Many people want to know if walking to lose weight really works. It can be difficult to find a clear answer to the question, as there is so much conflicting information available on the subject. So I’m going to try and shed some light on the real answer…
The short answer is ‘No’. When you realise that each pound of fat is the equivalent of around 3500 calories, you can see that just walking for 30 minutes a day isn’t going to make a huge difference. In round numbers it is reckoned that walking 1 mile uses around 100 calories. So 30 minutes a day walking makes about 10 miles a week – the equivalent of less than a third of pound of fat! If that was all you could hope for, you may well think that it’s impossible to achieve any significant weight loss this way.

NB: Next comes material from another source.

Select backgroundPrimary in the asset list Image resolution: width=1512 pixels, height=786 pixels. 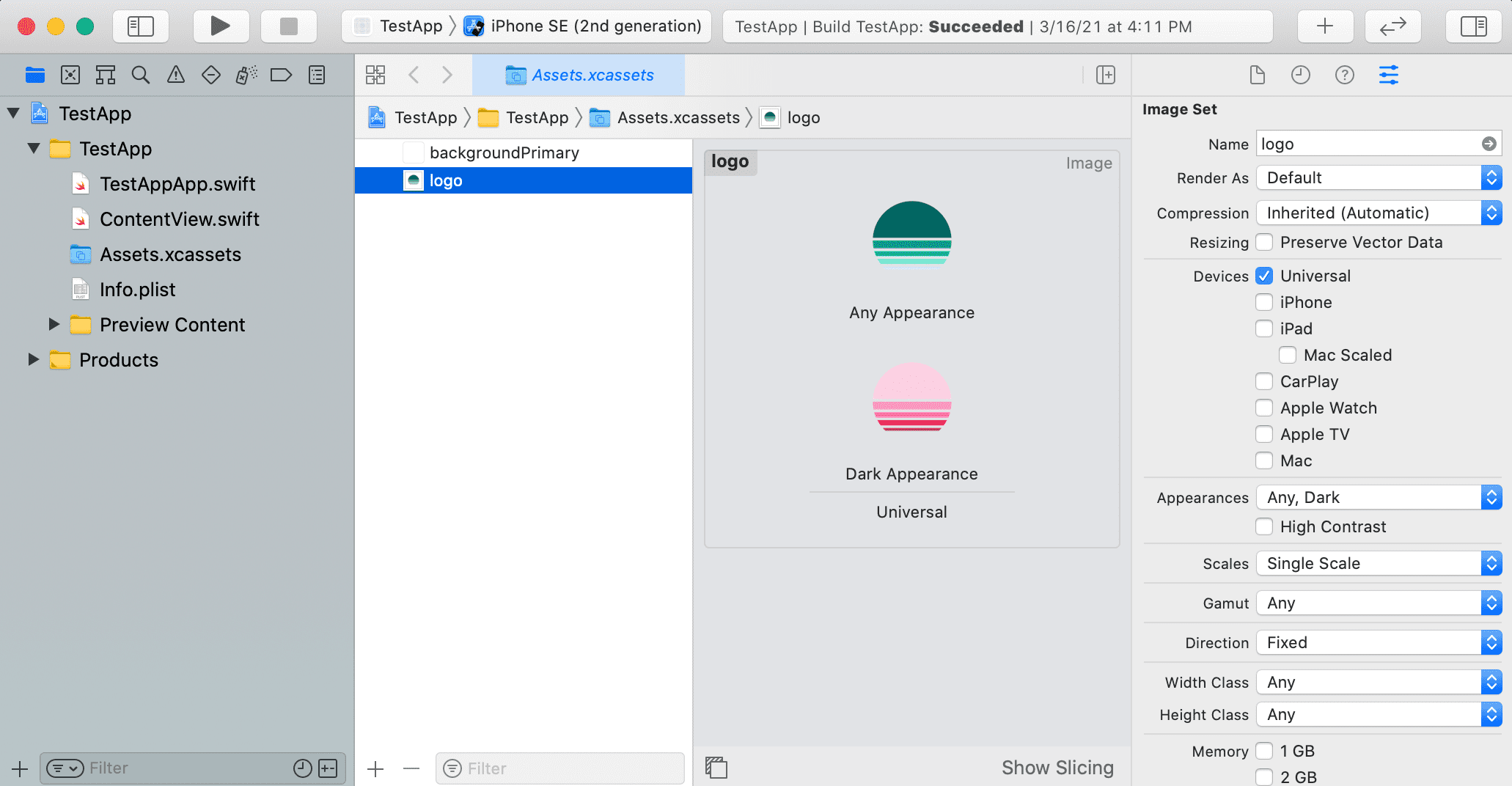click(504, 153)
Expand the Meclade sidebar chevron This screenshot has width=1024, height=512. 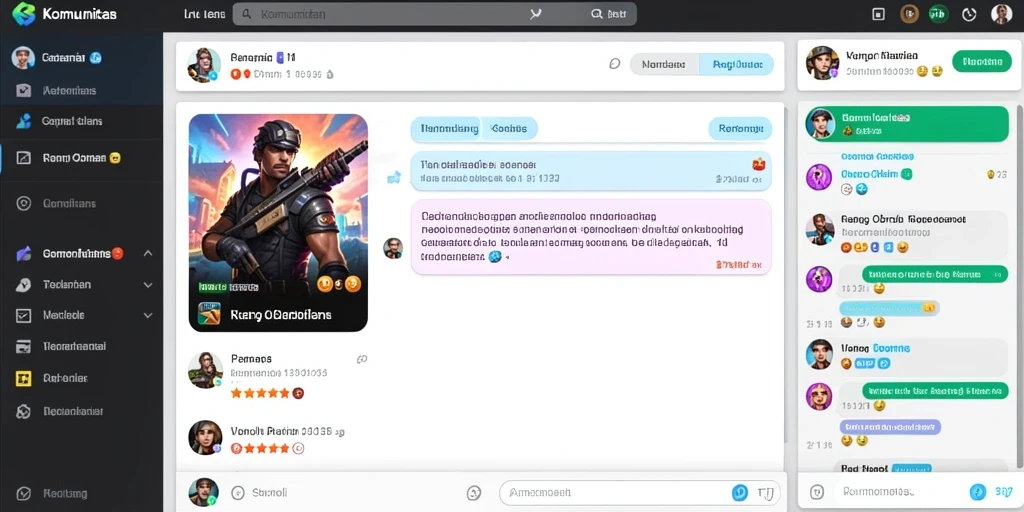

Fortunately, this is not the whole answer. Extensive reviews of many studies on weight loss have clearly shown that the best way to lose weight is to combine vigorous exercise with control of the diet to create a significant calorie deficit. For long-term weight loss it is believed that 1 – 2 pounds per week is a good, achievable amount to lose. More than that is not sustainable. Less than means that will take too long to make a difference, so people tend to ‘fall off the wagon’.
So that means creating a deficit of 7000 calories a week, or 1000 calories a day. And cutting 1000 calories a day from your diet is going to make you really miserable and flip your body into survival mode, where it tries to compensate for your rash actions by using fewer calories to keep itself running. This does not help! It’s also why diets simply don’t work for most people.
Strangely it seems that the number of calories burned for running a mile is more or less the same as for walking a mile. The only difference is that you can obviously run more miles in 30 minutes than you can walk. The more vigorous the exercise (i.e. the faster you run) the more calories you burn in your allotted time. Hence you make more inroads on your target. Say you can run 4 miles in 30 minutes (and many people can after a few months of training). Then you can reach nearly half of you target calorie deficit in just 30 minutes exercise a day. Then you only need to save 600 more a day by careful eating and you can reach your target. Cutting out a couple of cappuccinos a day and a Danish pastry, or avoiding sugary drinks and replacing them with water or simple tea can easily make up that difference. Then you are on the way to your goal!
So is walking a waste of time? Absolutely NOT! The fact is that most people who want to lose weight cannot and SHOULD NOT try to run straight away. If you haven’t exercised for years you MUST give your body time to adjust to the new demands that you are putting on it. So walking is the essential first step in using exercise to help lose weight. It works for two good reasons:
- It gets you into the habit of exercising regularly. It’s often said that if you do something everyday for 2 weeks it will become a habit. So go for a 30 minute walk every lunch break, or when you get in from work and it will soon become a habit, so you won’t have to think about it or find any willpower.
- When you start out, this is probably all you can manage. So start with what you CAN do, and build up. Over the weeks most people are able to walk further and faster than they could before. Then they may start walking a bit then jogging a bit. And so on. Before they know it they really can start running for 30 minutes non-stop.
This is the best way to achieve long term weight loss that will not just be regained when the diet stops. And the other health benefits from all that exercise will make you feel so good you just won’t want to stop! Walking really is the best way to start losing weight!